Under the law, employers with 50 or more full-time or full-time-equivalent employees are required to offer health insurance to those employees and their dependents or pay a penalty. The minimum penalty is $2,000 per employee. While the mandate to offer coverage does not go into effect until 2014, there are deadlines to meet in the meantime.

A panel of chief financial officers discussed their top concerns about the upcoming health care requirements, as well as steps they are taking now to comply with the 2010 law.

Here are edited responses from four restaurant chief financial officers when asked: “What are your three biggest concerns as related to Obamacare?”

Richard Peabody“Cost, cost and cost. There’s significant uncertainty regardless of the size of the organization. There’s a lot of concern over this initiative. What we’ve done is have a benefits consultant run the numbers — it’s shocking.
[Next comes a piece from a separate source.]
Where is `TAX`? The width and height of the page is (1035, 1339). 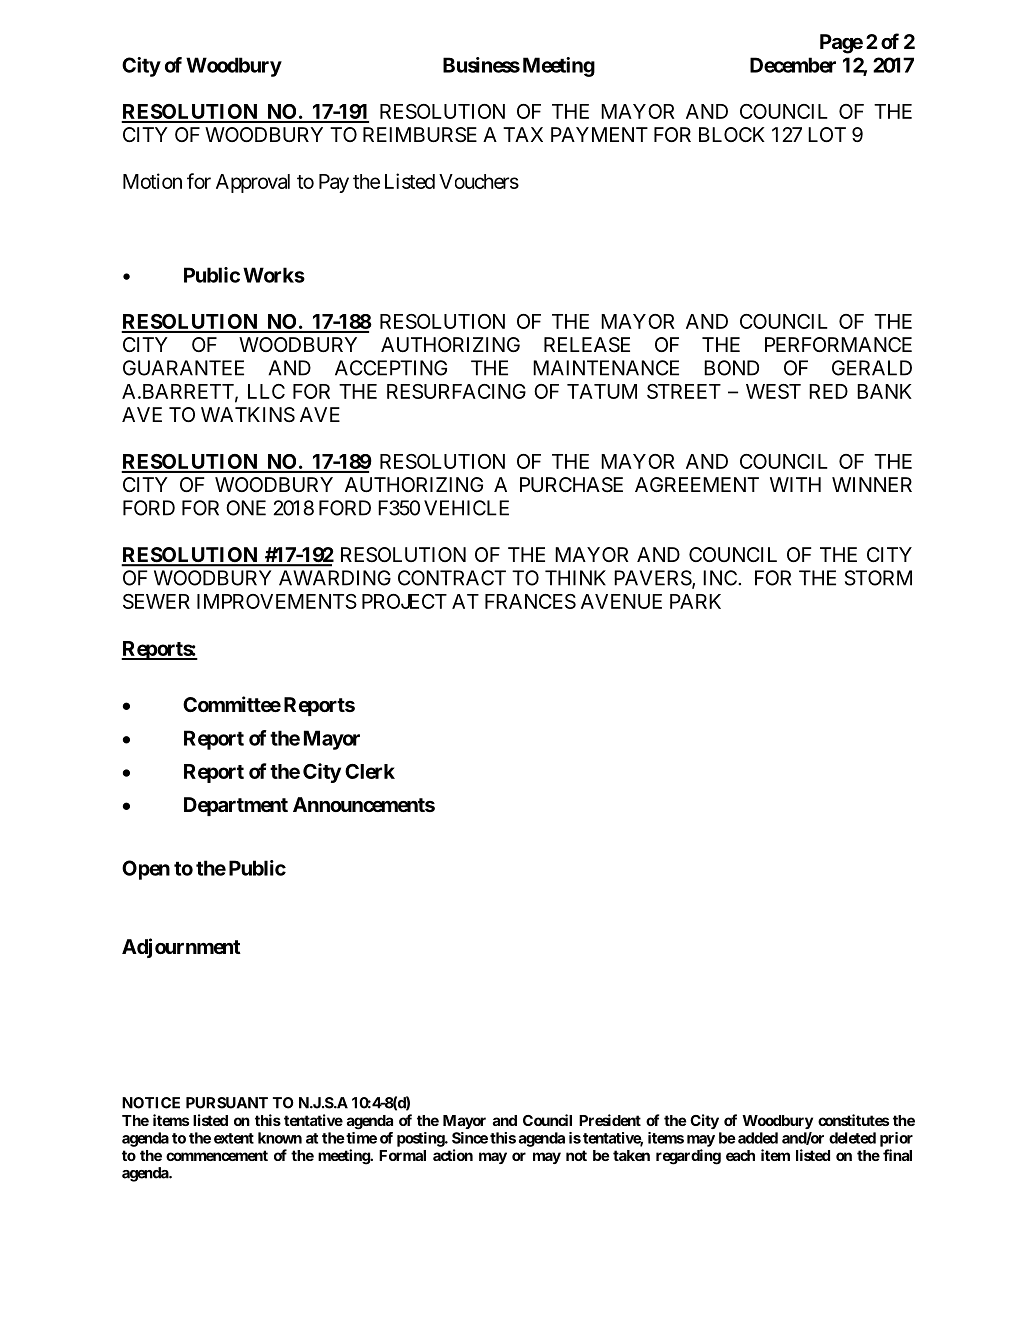
TAX is located at coordinates (523, 134).
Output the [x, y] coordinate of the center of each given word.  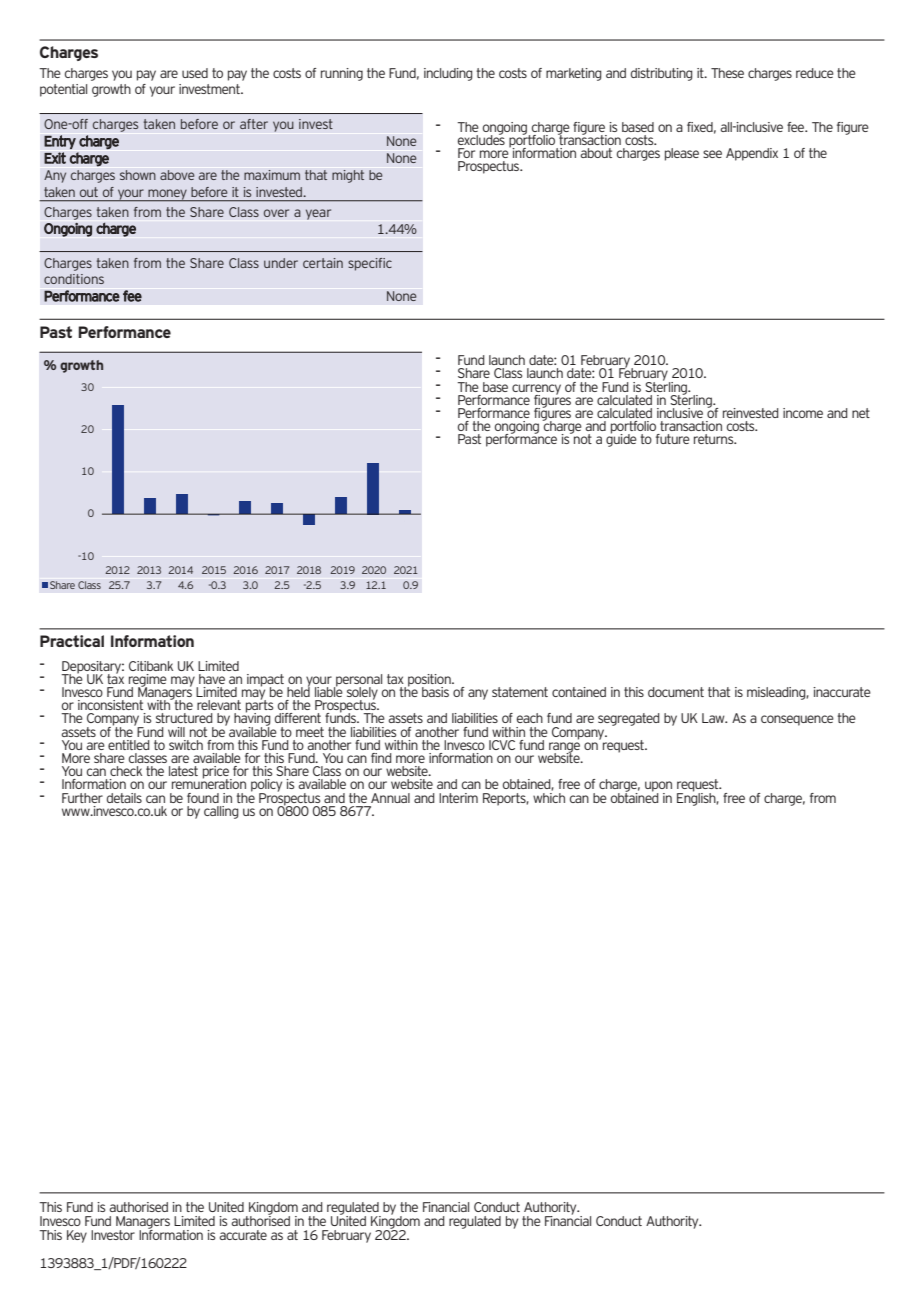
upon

Then we are looking for ways to deal with it. There will be some management of bringing down staff to part-time.  [But you have to remember that] in the restaurants, the employees have such great relationships with your guests, and you do want that. It’s tough to envision that conversation, but as time progresses, we’ll see how that goes.

We’re looking for certainty, and talking to operators about what’s going to happen if we take the workforce down to part-time status. We’re still assessing that.”
— Richard Peabody, CFO, Corner Bakery Café, a 140-unit fast-casual chain based in Dallas

Joe Koss“We know there’s some impact. We already offer health care to our full-time employees, but there will be a bigger impact to our franchisees. There’s a lack of understanding still today. After the Supreme Court decision [in June], we began educating our franchise community. The day after the election [in November] our phones started ringing. We’re a tight-margin business and the added costs could be significant.

One of our concerns is expansion. We still have a lot of single-unit operators, so they are below the 50-person minimum. But if they start expanding to two or three units, they cross that threshold. For now they are saying, ‘We’re going to hold off.’

We’re also concerned about the cost of administration. We’ve heard how complicated these documents are. You need good legal advice and consultants on the insurance side of the business. Its an18-page document to figure out what constitutes a full-time employee, compared to our six-page Constitution.”
— Joe Koss, CFO, Culver Franchising System, parent company to the 480-unit Culver’s quick-service chain based in Prairie du Sac, Wis.